About this task →
Repeat the listing lines between the line holding "coordinates (1430, 162)." and the line holding "I want to click on top-strip, so", inclusive, word for word.
(Dataset begins)
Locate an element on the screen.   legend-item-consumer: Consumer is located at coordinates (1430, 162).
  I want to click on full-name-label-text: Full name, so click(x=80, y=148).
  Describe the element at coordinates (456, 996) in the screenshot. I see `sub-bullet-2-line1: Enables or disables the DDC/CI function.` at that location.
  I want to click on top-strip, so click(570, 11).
(Dataset ends)
(Dataset begins)
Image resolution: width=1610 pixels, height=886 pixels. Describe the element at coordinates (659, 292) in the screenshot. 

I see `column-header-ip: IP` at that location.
(Dataset ends)
(Dataset begins)
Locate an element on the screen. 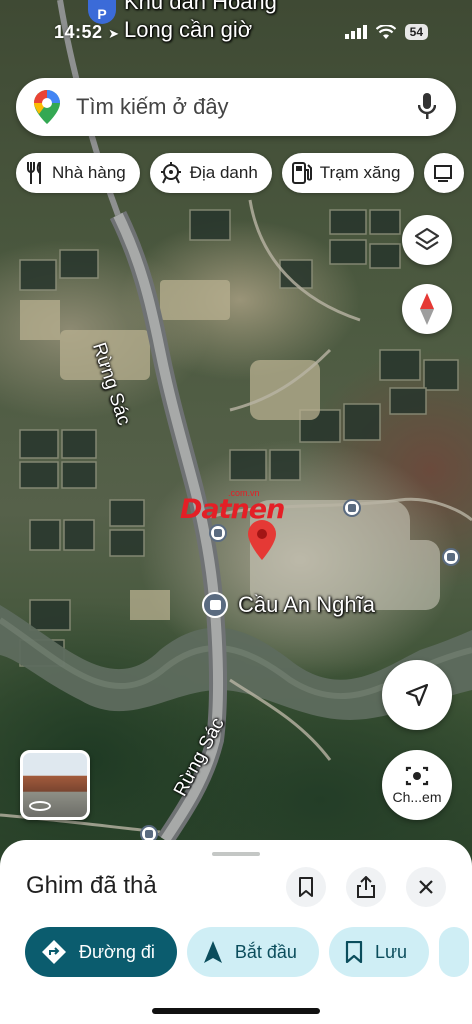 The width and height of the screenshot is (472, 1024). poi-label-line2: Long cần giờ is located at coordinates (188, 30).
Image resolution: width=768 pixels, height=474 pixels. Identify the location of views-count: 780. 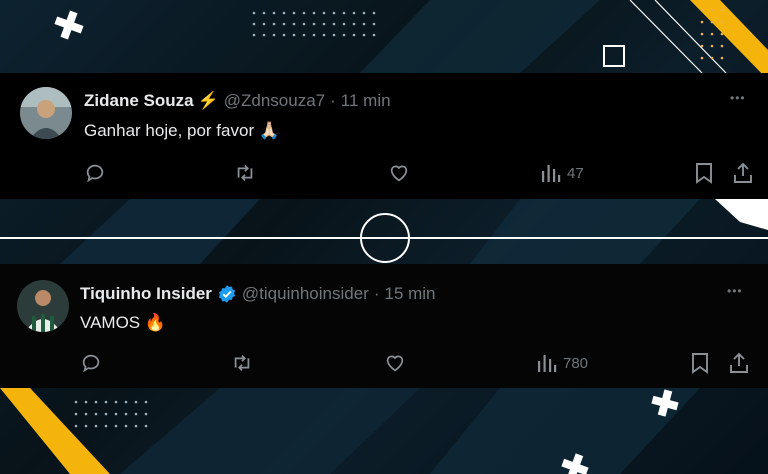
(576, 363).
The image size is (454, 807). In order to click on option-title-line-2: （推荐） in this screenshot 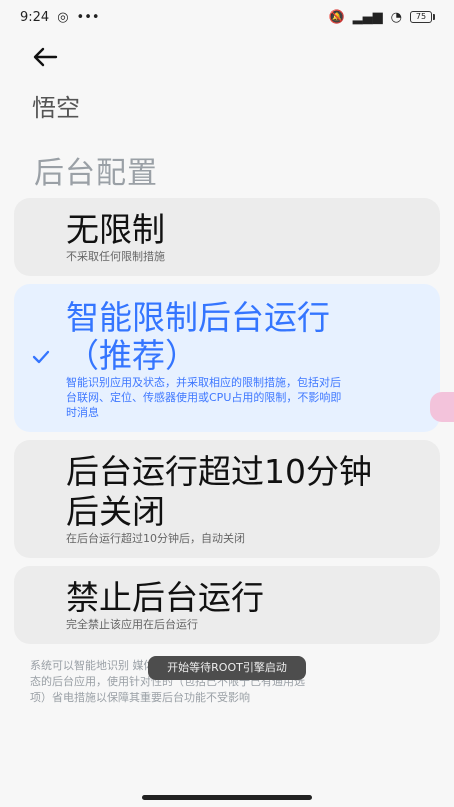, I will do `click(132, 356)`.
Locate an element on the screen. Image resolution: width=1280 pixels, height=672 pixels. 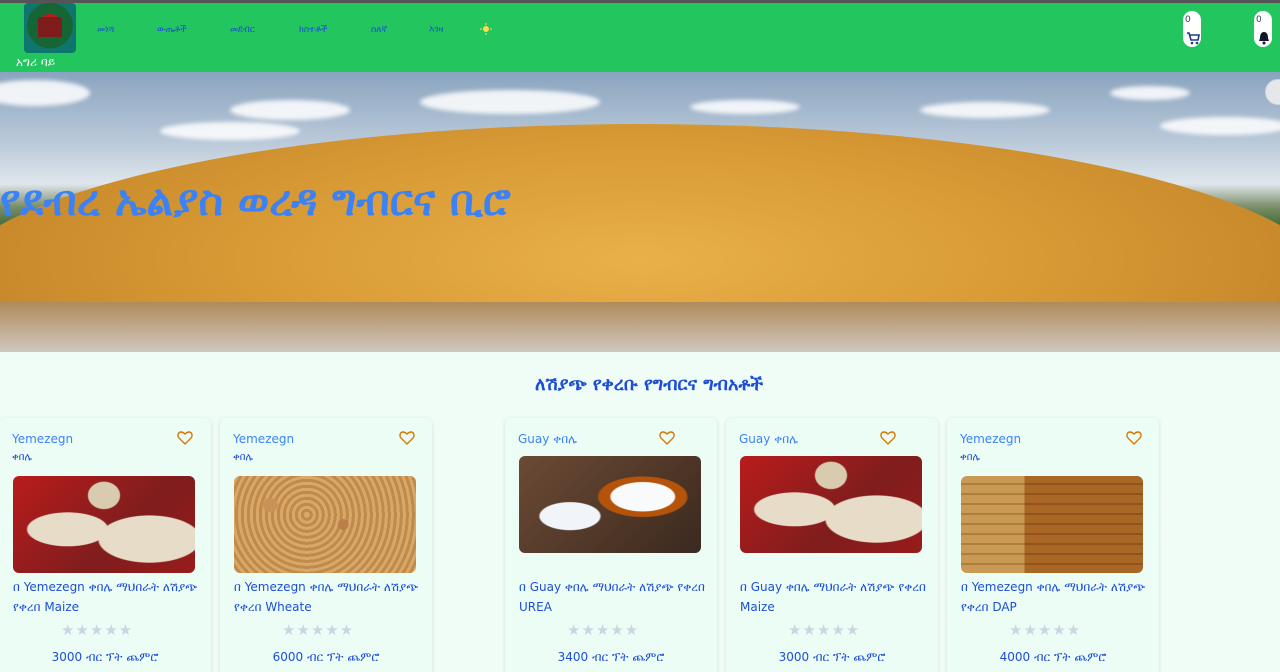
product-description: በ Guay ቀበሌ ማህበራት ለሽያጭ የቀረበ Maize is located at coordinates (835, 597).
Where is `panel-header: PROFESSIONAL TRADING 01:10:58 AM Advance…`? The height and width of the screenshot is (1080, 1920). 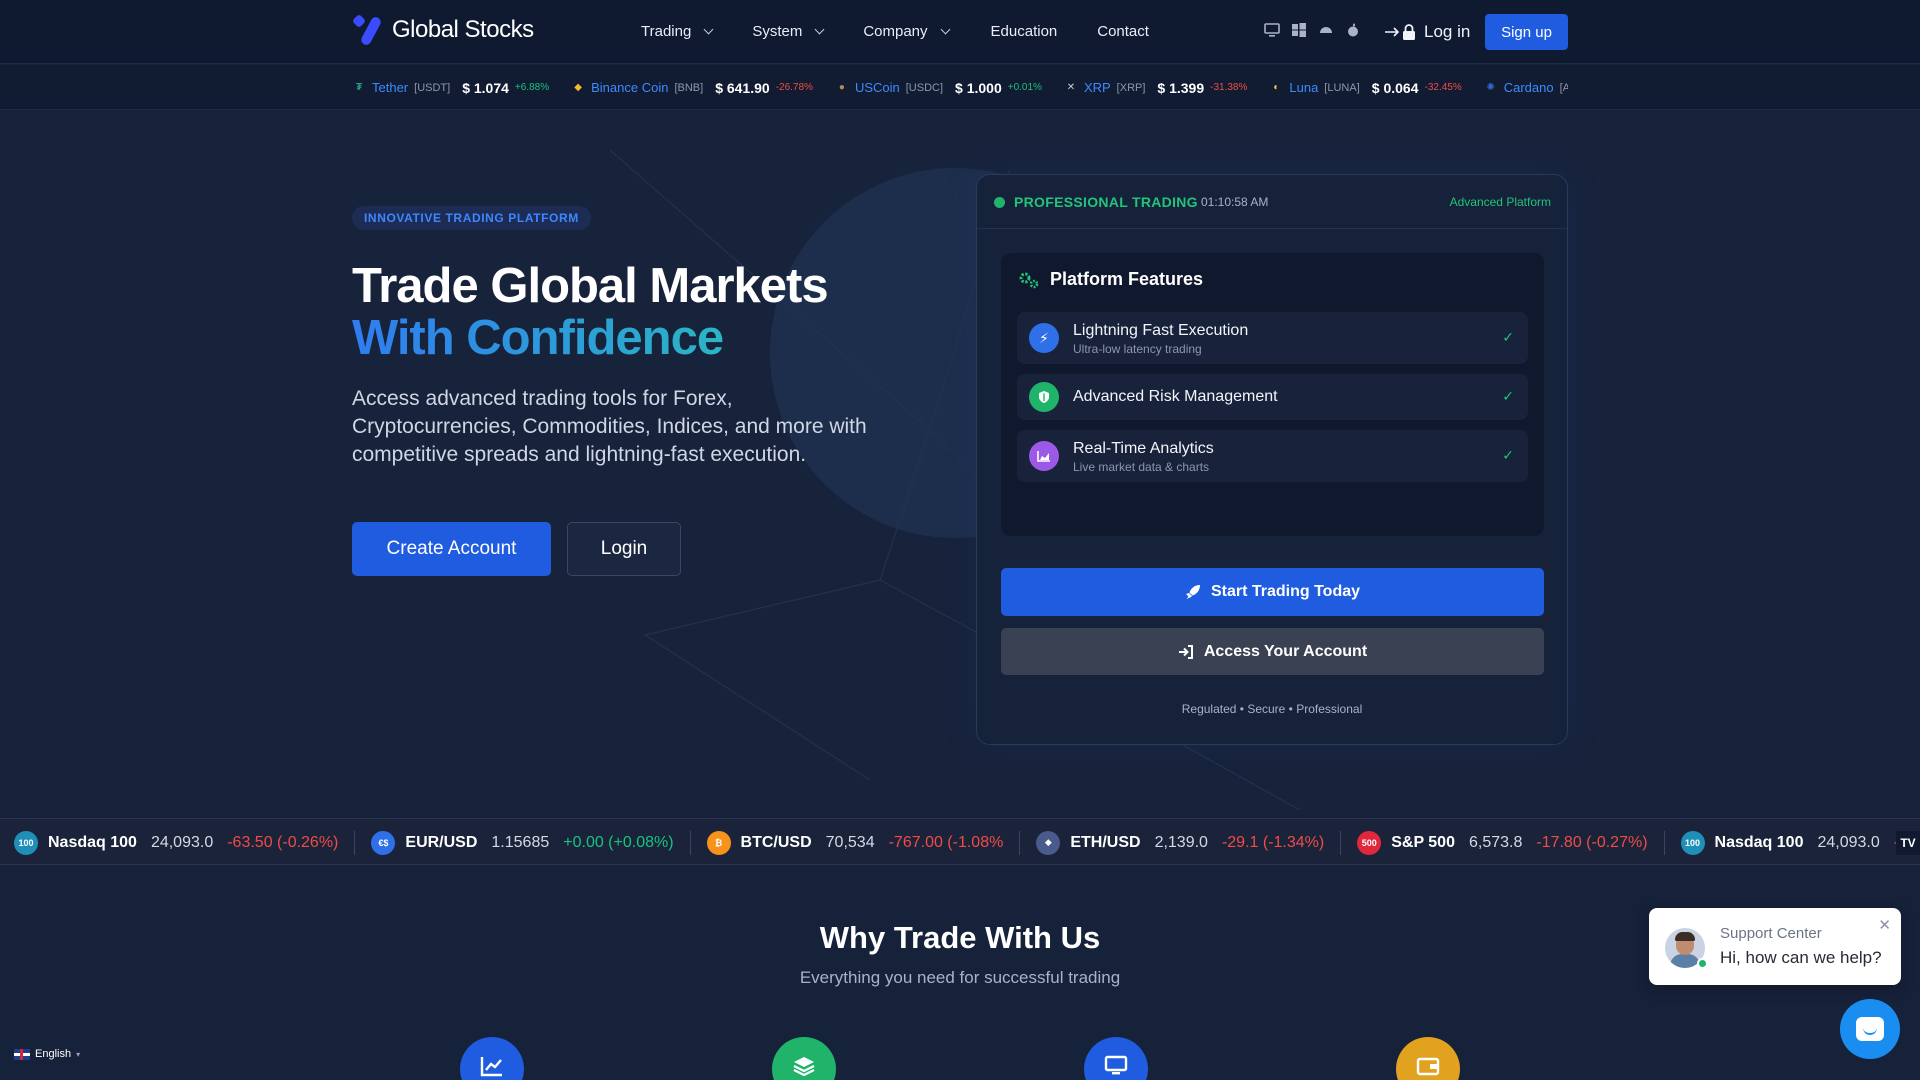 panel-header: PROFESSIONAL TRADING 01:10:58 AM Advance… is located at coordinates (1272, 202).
(Dataset ends)
Finished task →
Locate an element on the screen.   legend-item-consumer: Consumer is located at coordinates (1430, 162).
  I want to click on full-name-label-text: Full name, so click(x=80, y=148).
  Describe the element at coordinates (456, 996) in the screenshot. I see `sub-bullet-2-line1: Enables or disables the DDC/CI function.` at that location.
  I want to click on top-strip, so click(570, 11).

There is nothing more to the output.